UAE government donations to UNHCR approach $7.5m in 2017-2018

Since the onset of the Rohingya crisis last year, UNHCR has sent 16 emergency flights loaded with relief items to Southern Bangladesh. "Twelve of these flights came out of Dubai, and the UAE paid for the transportation costs of eight of them, valued between $1.5 - 2 million," according to the head of the UN Refugee Agency in the UAE.

"Last year, when we were setting up our presence in Southern Bangladesh, we had to fly 16 flights loaded with emergency relief items, including the most basic items you can imagine, such as plastic sheets to put over people’s heads and kitchen sets," Toby Harward, Head of the UNHCR Office in the UAE, told the Emirates News Agency (WAM), following the signing of a US$2,000,000 agreement provided by the UAE government to support emergency nutrition for Rohingya Refugees in Bangladesh.

The agreement brings to around $7.5 million the UAE government donations to UNHCR global operations in 2017 - 2018, including the humanitarian aid sent to the Rohingya refugees, who are suffering from "world’s fastest growing refugee crisis," the UNHCR official added.

"Most of these relief items sent to Southern Bangladesh came from our global stockpile in the International Humanitarian City in Dubai where 12 out of these 16 flights got their supplies. The UAE government paid for eight out of these 12 flights and covered their transportation costs, which amounts to between $1.5 - 2 million." Harward added.

"The enormous contributions provided by the UAE help us improve the nutritional status of 132,700 Rohingya refugees, 78 thousands of whom are women and children," he added, noting that the latest financial aid provided by the UAE comes just in the right time to help the refugees survive the monsoon season.

"Monsoon is causing chaos in Bangladesh and we are racing against the clock to ensure the refugees have sufficient nutrition and shelters before the monsoon which can easily wash away their shelters and latrines and creates dangerous diseases like cholera. In light of such huge needs and the desperate situation in southern Bangladesh, the UAE support will have a significant impact on ensuring the most vulnerable women and children will receive better treatment."

The money will help UNHCR prevent malnutrition through the development of adequate feeding programmes and the treatment of the children who are suffering from severe, to acute and moderate malnutrition. It will also be used in organising awareness sessions and group counselling and reduce the mortality and morbidity ratio between boys and girls as well as between pregnant and lactating women, according to Harward.

"Though the Syrian refugees crisis is the largest in the world, as their number reached some 5.5 million, while Rohingya refugees are around 870,000, yet the situation in Bangladesh constitutes the fastest growing crisis that started to aggravate in the last four months of 2017 which saw 671,000 new refugee arrivals in southern Bangladesh."

The support provided by the UAE for UNHCR operations is not confined to the government sector, as private sector entities have been a significant contributor as well, according to the international official.

He lauded the support provided by both HRH Princess Haya bint Al Hussein, Wife of His Highness Sheikh Mohammed bin Rashid Al Maktoum, Vice President and Prime Minister of the UAE and Ruler of Dubai, and chairperson of the International Humanitarian City, who financed shipment of tents, blankets and mobile kitchens, and H.H. Sheikha Jawaher bint Mohammed Al Qasimi, Wife of H.H. the Ruler of Sharjah, and Chairperson of the Big Heart Foundation, who, he said, is the UNHCR Eminent Advocate for Refugee Children and key contributor to the Rohingya crisis.

"Sheikha Jawaher is a key contributor to the Rohingya crisis and through the Big Heart Foundation we have supported refugees in a number of countries, like Turkey and Egypt."

"Dubai and Abu Dhabi are important locations for our private sector operations because so many big international organisations in MENA region are based here in the UAE because it is a good place to do business.

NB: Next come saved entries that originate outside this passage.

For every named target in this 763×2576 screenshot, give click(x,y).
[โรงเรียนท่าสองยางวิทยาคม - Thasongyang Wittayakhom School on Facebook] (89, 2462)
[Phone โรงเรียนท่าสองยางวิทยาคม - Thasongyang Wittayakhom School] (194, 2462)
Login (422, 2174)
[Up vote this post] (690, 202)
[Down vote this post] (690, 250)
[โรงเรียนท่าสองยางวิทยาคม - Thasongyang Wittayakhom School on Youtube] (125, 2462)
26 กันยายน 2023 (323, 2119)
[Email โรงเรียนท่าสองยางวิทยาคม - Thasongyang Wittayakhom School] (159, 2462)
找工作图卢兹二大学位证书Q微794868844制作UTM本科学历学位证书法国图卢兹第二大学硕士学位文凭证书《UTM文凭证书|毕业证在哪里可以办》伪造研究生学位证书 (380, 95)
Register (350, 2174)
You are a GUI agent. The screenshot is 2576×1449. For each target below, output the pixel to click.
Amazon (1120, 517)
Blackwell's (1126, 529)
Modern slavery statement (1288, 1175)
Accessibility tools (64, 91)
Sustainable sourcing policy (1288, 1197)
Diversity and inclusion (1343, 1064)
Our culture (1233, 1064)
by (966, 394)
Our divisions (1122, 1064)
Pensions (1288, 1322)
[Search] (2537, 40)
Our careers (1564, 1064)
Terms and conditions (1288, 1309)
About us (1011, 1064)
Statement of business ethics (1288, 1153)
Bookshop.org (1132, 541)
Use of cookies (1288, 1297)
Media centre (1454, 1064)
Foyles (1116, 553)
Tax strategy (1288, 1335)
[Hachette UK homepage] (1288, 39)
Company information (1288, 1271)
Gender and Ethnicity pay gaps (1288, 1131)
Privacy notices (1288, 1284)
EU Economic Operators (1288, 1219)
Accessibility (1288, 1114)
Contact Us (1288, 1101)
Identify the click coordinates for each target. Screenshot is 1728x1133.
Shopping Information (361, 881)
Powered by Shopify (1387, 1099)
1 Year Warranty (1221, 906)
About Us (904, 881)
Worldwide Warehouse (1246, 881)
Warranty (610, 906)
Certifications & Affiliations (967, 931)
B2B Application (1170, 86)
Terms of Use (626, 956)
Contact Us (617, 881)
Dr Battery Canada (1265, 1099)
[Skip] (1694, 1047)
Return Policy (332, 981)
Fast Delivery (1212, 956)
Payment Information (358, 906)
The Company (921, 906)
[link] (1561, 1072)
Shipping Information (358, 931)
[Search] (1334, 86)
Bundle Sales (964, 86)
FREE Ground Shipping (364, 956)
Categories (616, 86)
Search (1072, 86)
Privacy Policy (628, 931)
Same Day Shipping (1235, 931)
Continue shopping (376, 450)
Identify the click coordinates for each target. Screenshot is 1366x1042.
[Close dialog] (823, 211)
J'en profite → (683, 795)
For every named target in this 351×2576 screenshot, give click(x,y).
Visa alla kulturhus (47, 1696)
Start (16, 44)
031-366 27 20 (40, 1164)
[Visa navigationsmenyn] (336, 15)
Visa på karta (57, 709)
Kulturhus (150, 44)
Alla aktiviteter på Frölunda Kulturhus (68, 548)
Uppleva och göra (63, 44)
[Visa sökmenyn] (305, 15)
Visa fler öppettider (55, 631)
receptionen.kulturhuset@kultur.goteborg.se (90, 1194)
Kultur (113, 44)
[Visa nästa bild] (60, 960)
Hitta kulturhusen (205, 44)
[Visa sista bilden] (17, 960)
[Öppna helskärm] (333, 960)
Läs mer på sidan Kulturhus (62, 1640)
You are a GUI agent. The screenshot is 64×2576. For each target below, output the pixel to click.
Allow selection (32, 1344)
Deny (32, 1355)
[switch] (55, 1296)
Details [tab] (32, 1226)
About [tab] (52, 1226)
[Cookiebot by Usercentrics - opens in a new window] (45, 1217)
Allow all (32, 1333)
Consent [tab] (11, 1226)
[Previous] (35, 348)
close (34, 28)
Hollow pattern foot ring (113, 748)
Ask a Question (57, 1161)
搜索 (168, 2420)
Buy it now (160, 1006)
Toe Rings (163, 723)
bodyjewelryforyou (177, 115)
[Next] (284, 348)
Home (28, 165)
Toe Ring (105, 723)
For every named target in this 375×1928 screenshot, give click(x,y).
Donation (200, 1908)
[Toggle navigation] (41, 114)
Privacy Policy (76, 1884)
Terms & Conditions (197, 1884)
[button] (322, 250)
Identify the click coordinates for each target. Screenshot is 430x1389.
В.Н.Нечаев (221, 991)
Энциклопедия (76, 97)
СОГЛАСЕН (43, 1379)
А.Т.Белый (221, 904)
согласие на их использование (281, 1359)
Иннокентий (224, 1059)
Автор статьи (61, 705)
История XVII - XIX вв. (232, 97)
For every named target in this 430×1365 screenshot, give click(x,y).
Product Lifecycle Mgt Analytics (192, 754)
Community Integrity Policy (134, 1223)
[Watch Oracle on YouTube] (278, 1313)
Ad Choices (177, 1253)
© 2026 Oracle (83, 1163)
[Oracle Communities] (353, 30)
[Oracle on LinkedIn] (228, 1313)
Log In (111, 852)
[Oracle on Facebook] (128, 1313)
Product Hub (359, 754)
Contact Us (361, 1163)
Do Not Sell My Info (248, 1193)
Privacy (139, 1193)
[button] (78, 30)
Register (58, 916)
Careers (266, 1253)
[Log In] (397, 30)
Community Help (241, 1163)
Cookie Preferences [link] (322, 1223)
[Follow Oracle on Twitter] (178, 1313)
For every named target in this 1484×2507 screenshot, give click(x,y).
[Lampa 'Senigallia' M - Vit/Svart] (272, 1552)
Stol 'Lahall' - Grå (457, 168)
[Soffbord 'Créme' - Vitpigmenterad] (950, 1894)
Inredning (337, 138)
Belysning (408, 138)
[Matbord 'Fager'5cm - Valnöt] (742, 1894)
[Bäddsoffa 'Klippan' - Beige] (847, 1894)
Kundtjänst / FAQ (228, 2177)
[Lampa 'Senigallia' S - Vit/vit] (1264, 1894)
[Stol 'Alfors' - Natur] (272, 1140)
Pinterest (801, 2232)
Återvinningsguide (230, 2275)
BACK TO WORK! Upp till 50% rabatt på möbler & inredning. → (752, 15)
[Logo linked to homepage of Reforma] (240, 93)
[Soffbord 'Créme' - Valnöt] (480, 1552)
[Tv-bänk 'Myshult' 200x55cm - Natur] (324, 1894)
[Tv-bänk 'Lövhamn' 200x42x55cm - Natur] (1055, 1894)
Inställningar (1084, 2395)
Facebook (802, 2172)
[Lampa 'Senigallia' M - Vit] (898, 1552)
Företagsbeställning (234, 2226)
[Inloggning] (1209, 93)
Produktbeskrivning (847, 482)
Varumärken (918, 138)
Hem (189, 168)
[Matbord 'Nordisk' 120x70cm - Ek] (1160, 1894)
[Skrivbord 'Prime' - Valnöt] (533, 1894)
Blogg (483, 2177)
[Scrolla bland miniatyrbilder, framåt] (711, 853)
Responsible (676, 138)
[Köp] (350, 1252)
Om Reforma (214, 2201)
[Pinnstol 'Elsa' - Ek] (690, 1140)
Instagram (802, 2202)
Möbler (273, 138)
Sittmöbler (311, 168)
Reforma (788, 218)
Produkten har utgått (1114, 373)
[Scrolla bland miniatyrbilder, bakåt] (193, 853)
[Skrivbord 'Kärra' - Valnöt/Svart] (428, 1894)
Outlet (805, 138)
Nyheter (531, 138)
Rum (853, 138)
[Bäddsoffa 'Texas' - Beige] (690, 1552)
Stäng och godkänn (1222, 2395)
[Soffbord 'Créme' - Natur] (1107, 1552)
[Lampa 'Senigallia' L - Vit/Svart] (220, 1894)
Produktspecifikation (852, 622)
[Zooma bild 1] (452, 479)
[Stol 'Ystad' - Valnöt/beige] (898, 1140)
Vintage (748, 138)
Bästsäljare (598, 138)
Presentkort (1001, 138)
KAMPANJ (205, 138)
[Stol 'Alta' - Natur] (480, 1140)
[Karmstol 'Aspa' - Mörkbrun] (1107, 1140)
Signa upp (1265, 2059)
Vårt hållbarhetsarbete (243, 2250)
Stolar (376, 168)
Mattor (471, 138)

So, it’s a very important place for us to do as much advocacy with the private sector as possible to get private sector to support our humanitarian response. So whether it is just a matter of fund-raising or finding a niche for private sector to support by, for example, convincing some companies to employ refugees, we seek to engage the private sector to support their governments in meeting refugees' needs."

"However," he continued, "the huge scale of the displacement crisis requires new solutions to share responsibility and ease the burden on refugees around the world. Our current requirements for the Rohingya crisis amount to $233 million and out of this we only received 11 percent until the end of the last month."

Harward referred to the great support provided by Saudi Arabia and UAE to the Yemen Humanitarian Fund last month. He also lauded the support lent by the UAE for the Syrian refugees in Zaatari camp since the beginning of their crisis, including the establishment of a sewerage network worth $4.5 million (in 2015) and the food, education and health services. In addition, the UAE runs the Mrajeeb al Fhood refugee camp in Jordan, which hosts some 7,000 Syrian refugees.